Pull each line with the string "agent" from the entries.

DATA TO USE section start

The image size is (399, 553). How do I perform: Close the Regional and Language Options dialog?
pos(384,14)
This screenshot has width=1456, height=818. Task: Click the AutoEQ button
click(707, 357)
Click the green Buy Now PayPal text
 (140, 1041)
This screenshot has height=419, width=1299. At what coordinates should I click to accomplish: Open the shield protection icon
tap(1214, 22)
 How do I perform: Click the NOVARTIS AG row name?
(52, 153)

DATA TO USE section end
DATA TO USE section start

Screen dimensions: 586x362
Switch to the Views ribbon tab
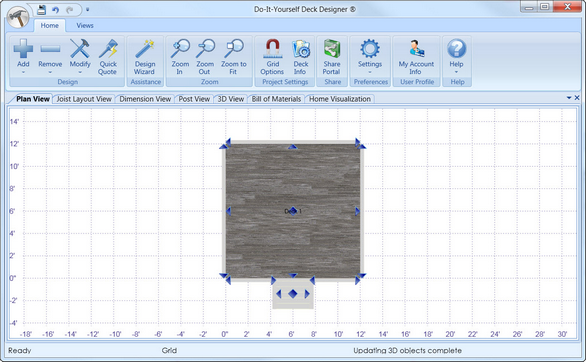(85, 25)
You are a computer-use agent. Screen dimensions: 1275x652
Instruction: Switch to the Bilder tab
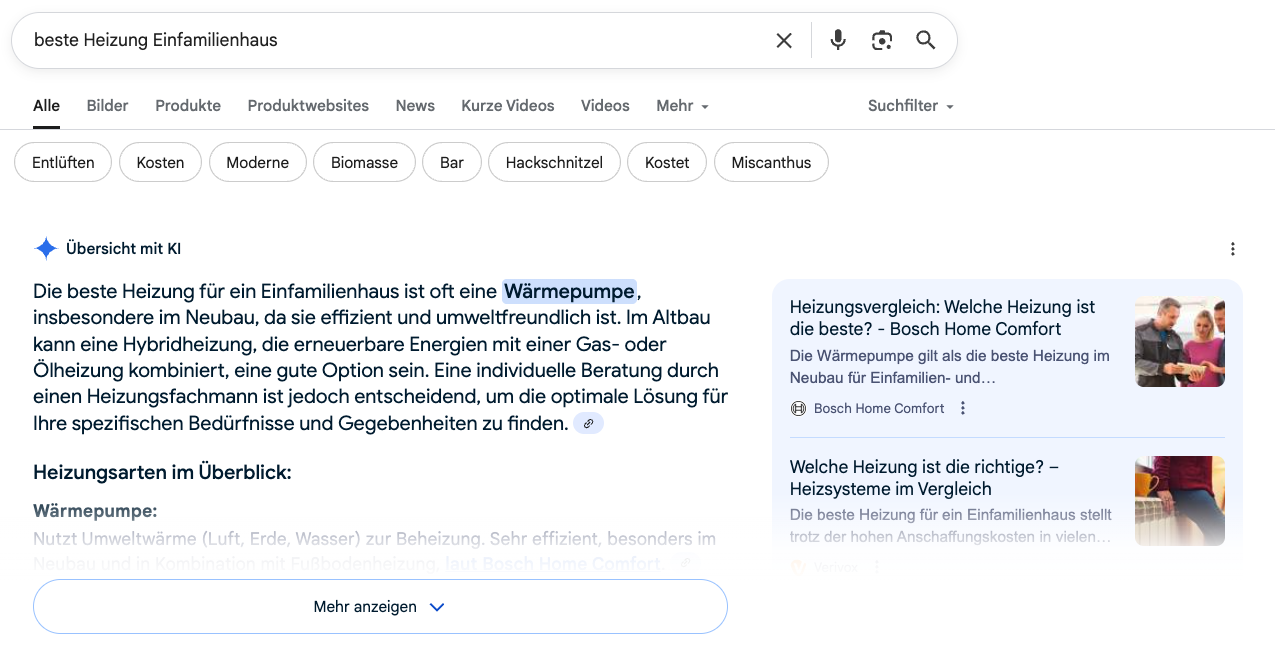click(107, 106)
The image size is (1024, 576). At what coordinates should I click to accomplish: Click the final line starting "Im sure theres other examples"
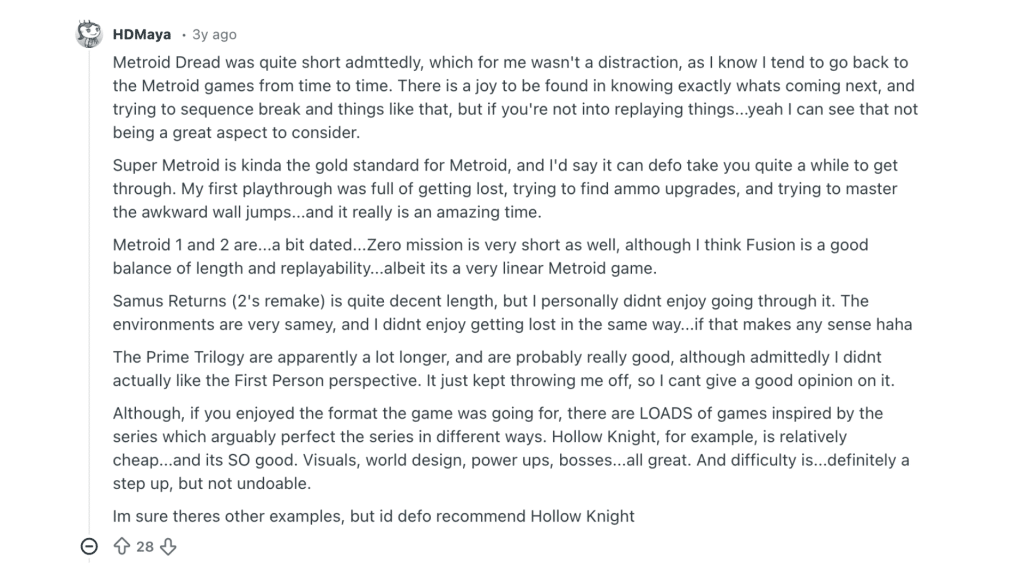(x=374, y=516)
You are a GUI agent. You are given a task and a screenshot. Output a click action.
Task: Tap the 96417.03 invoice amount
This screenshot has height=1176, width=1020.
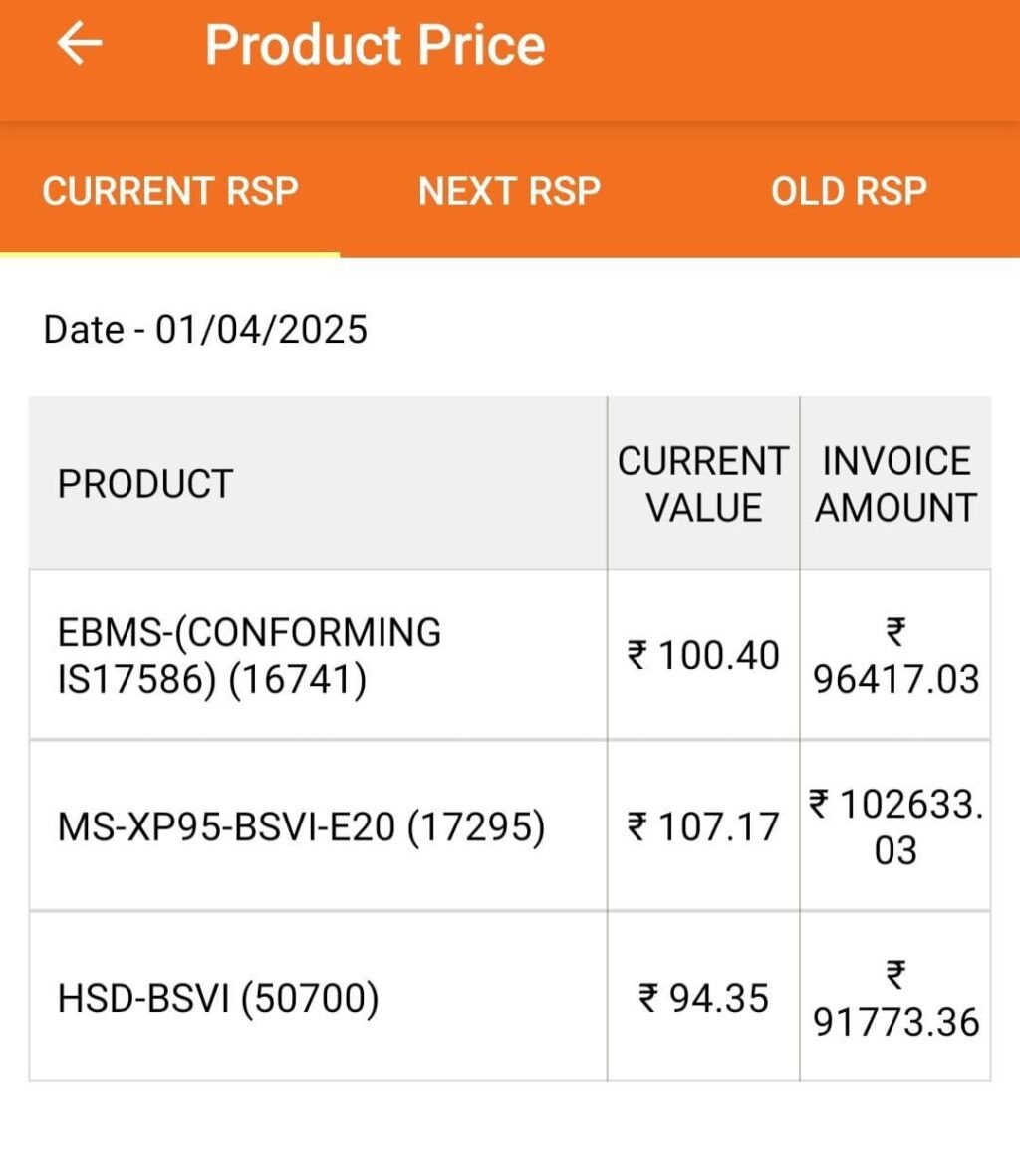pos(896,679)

DATA TO USE section end

# TASK SOLUTION
You are a computer-use agent. Screen dimensions: 1275x652
You are a GUI agent. You are given a task and a screenshot. Output a click action.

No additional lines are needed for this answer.